Ehle, outspoken and open about being a sexual assault survivor, sees the #MeToo movement as a union of unheard voices.

“What happened with #METOO was that all of a sudden, you found out it has happened to almost everyone you knew,” Ehle said. “Everyone had experienced it in some way, but no one was talking about it.”

Ehle knows he was silent for too long.   

“This weight was lifted for me, because I had confided in a few people, but this sense of community sprang up overnight and it was really empowering,” Ehle said.

Ehle and Hepler both exhort this sense of community is of utmost importance to collections of survivors and non-survivors alike, although their communities look a little different. Hepler spends her time at her internship connecting this circle of young women, and Ehle spends time connecting proactive college age students to one another.

Hepler’s Monday includes trekking to the North Side to Gwen’s Girls facilities, where she mentors mostly African-American women ages seven to nine. The girls and their mentors spend time in “groups,” a conversation/sharing opportunity centric to current issues. Although they may be half her age, Hepler works to see the girls as equals, and has often found herself surprised by their insight into the world – and especially today’s political climate.

“It’s really kind of interesting to listen to their feedback about all of it, because they’re already so informed,” Hepler insisted. “I think now younger children are getting more involved in the world and they’re not kind of being seen or pushed away and blinded, or almost coddled from the world, they’re really just in it and are getting able to experience the things that happen in the world. I really like being able to hear how informed these young girls are.”

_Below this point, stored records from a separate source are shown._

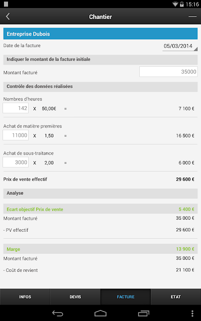Tap the Wi-Fi status icon
Image resolution: width=201 pixels, height=321 pixels.
(175, 4)
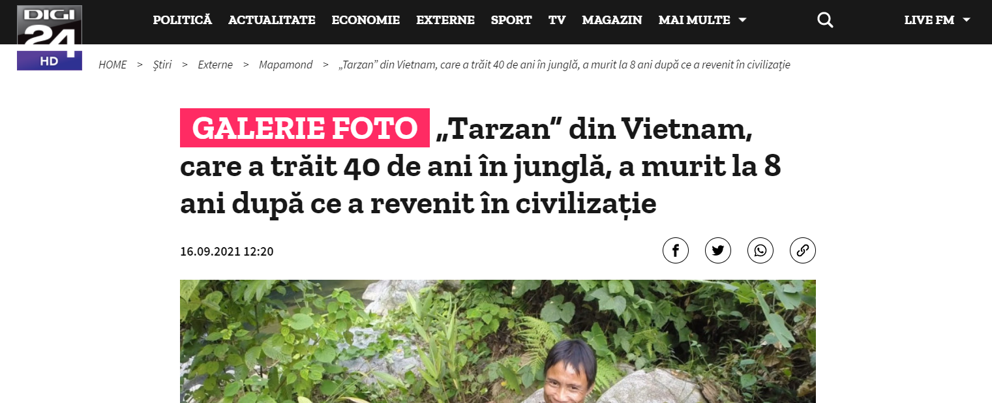The image size is (992, 403).
Task: Open the Magazin section
Action: [x=612, y=20]
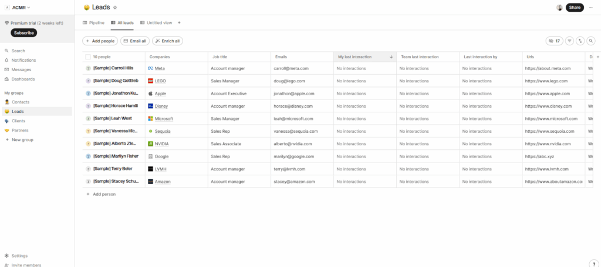Add a new view with plus tab
The height and width of the screenshot is (267, 601).
179,23
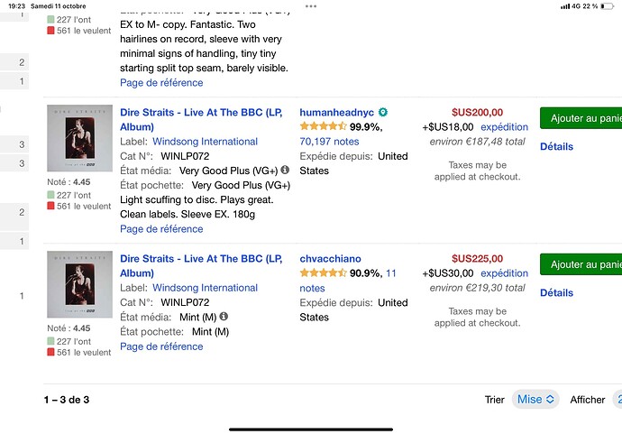Viewport: 622px width, 434px height.
Task: Open the Afficher items-per-page dropdown
Action: [617, 400]
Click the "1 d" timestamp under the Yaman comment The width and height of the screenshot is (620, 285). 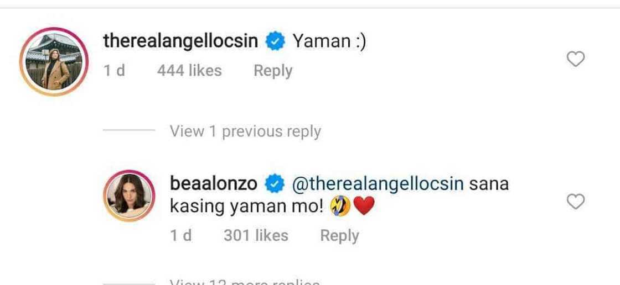tap(114, 71)
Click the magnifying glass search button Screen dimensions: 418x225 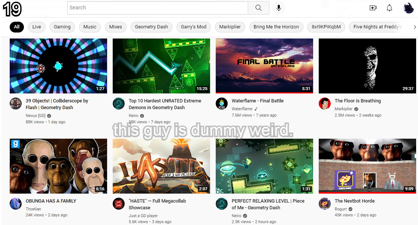pos(259,8)
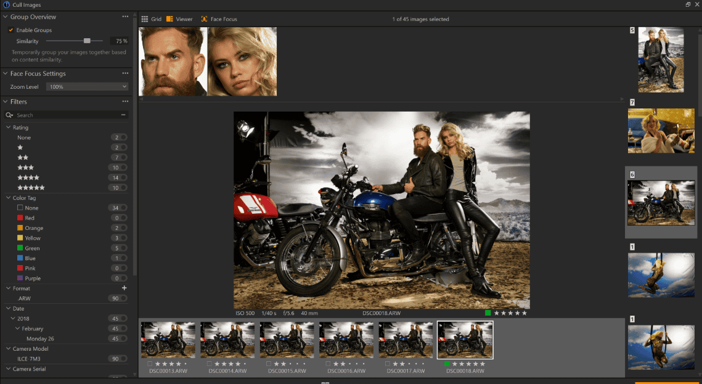Disable the Enable Groups checkbox
The height and width of the screenshot is (384, 702).
click(10, 30)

Issues discussed during this conversation time can gravitate anywhere from body image to racism to privilege – all the way to sexual assault, without exactly naming it, granted that there are young ears present. But that doesn’t stop Hepler from sharing the message, one that she says needs to be solidified early on.

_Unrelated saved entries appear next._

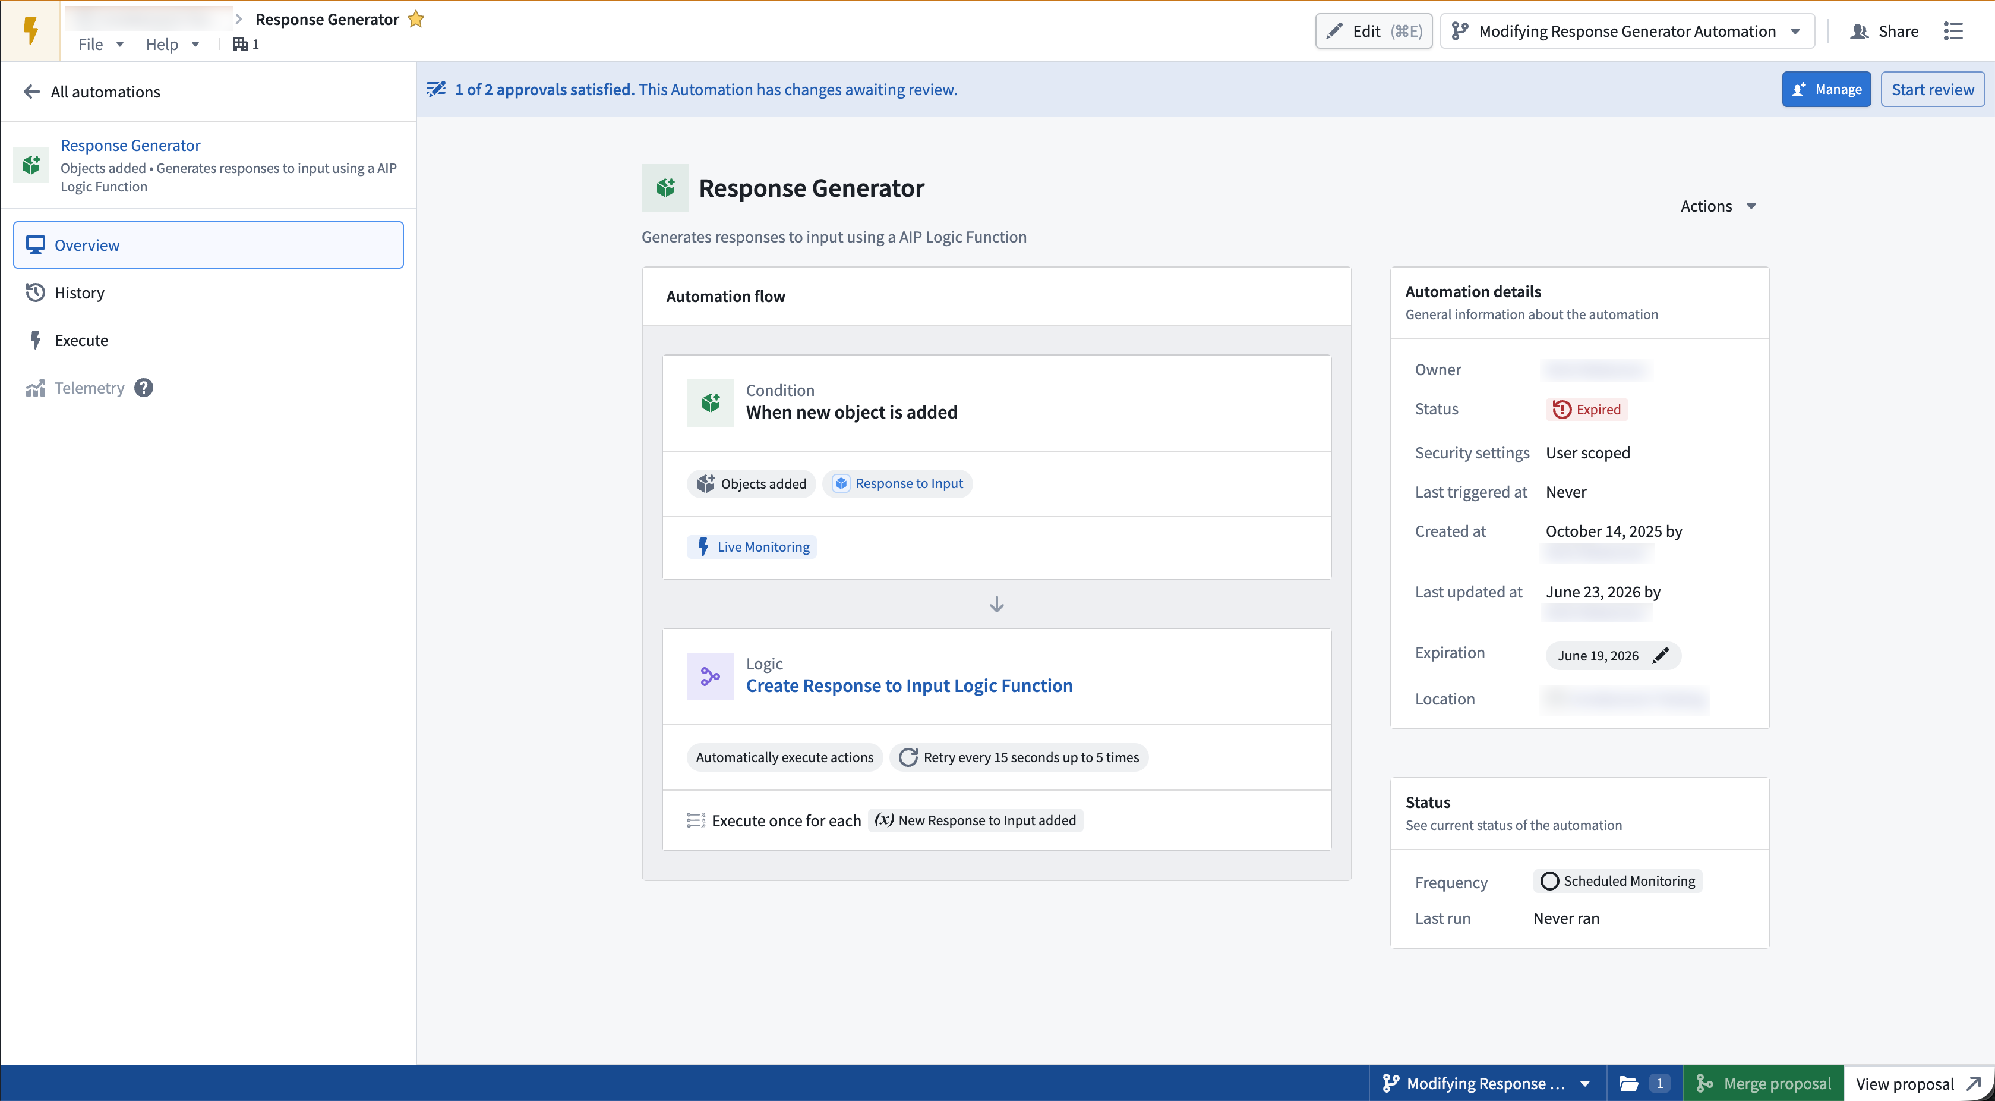Click the back arrow to All automations
Screen dimensions: 1995x1101
(x=32, y=91)
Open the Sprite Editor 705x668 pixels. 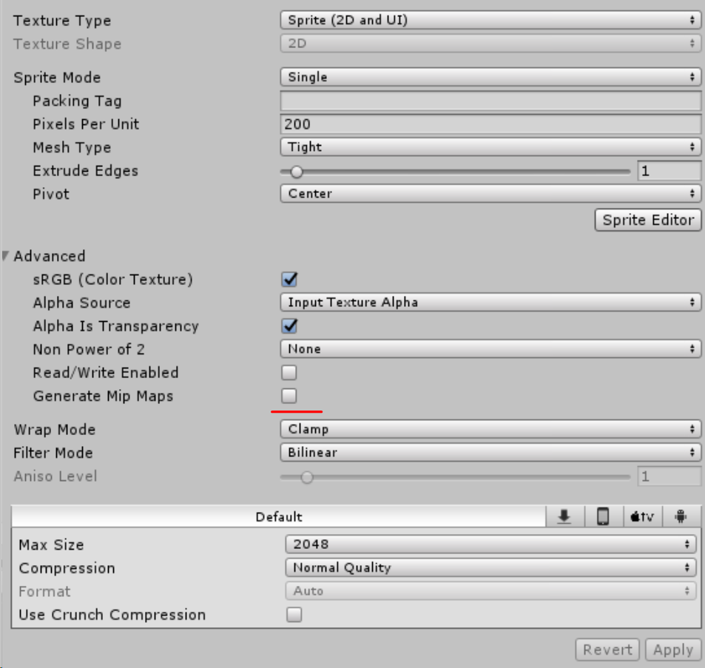647,220
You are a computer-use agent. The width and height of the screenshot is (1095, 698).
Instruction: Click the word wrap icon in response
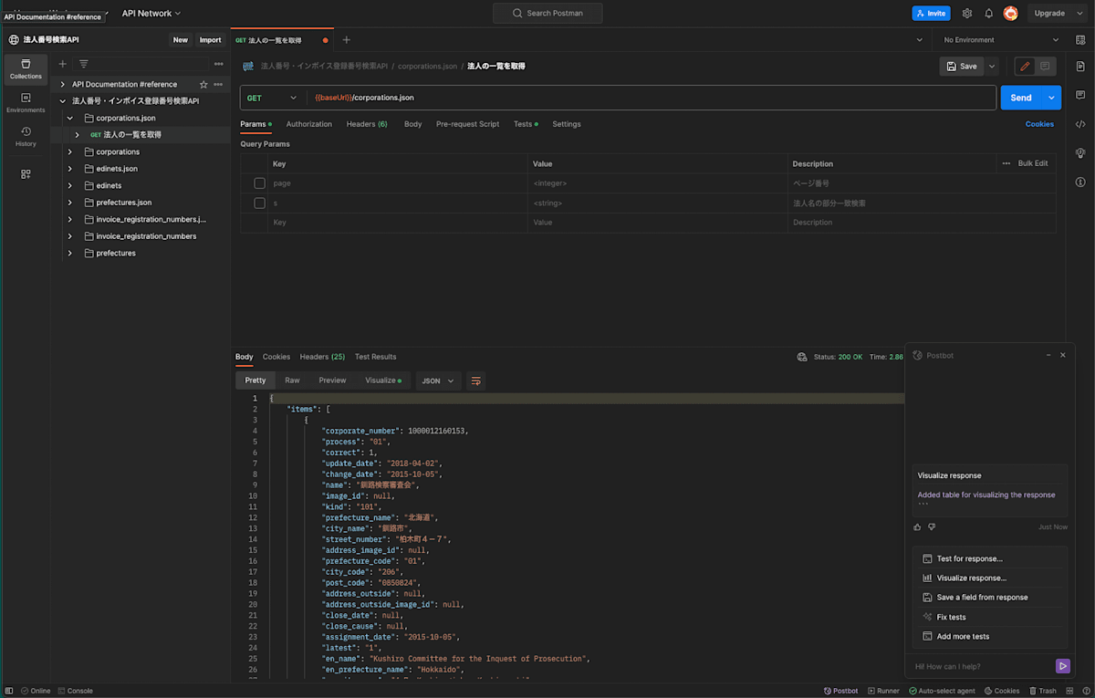click(x=475, y=380)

“We bring it down to a level that children can understand and process for themselves,” Hepler said.

Ehle’s Monday looks a little different. Perhaps the acting major is in class, working on marketing for the Office of Student Life, or rewriting a script he’s working on for a new web series he’s writing. He still finds time to spearhead Not on My Campus as president, where his roles range from event planning to social media.

Ehle’s duty isn’t just to help survivors navigate life after, but to prevent sexual assault from happening in the first place. Not on My Campus employs a four-step pledge process that students can take. Not only does the pledge address survivors and positive coping methods, it also addresses prevention.

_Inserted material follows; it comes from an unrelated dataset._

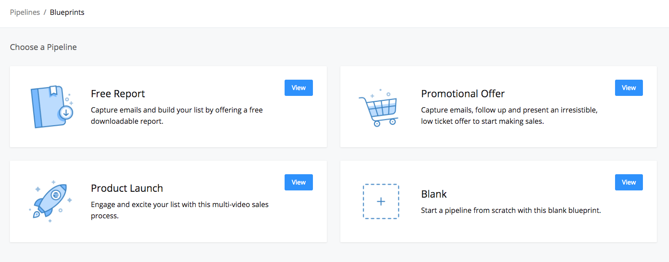Select the Blank pipeline title
Viewport: 669px width, 262px height.
434,194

“Over 500 [have signed.] We encourage people to sign over and over and over again.”

In addition to the pledge, Ehle has been at the forefront of the organization of several events dedicated in their entirety to ending sexual assault. They tend to be holiday-themed and normally take place in a central location on campus. One of the last events was called, “A Costume is Not Consent” and happened right around Halloween.

As a survivor, Ehle says he can relate to students who have directly experienced sexual assault in a more personal way, but doesn’t use that as a crutch.

“That is a large reason of why I’m involved and why I do it, but it’s not really like – I don’t walk into a room and say, ‘I’ve been sexually assaulted and you should listen to me,’” Ehle said. “But I am passionate about starting that conversation and I wish that I didn’t have to deal with it alone and that someone had talked to me.”

And while the topic might be heavy, these activists are hopeful.

“I think that there’s so many problems with our culture and what exists within it, but it only takes one person to start changing a culture, and we have a lot of people changing that culture,” Ehle said. “I hope in the future we don’t ever allow people to get away with it.”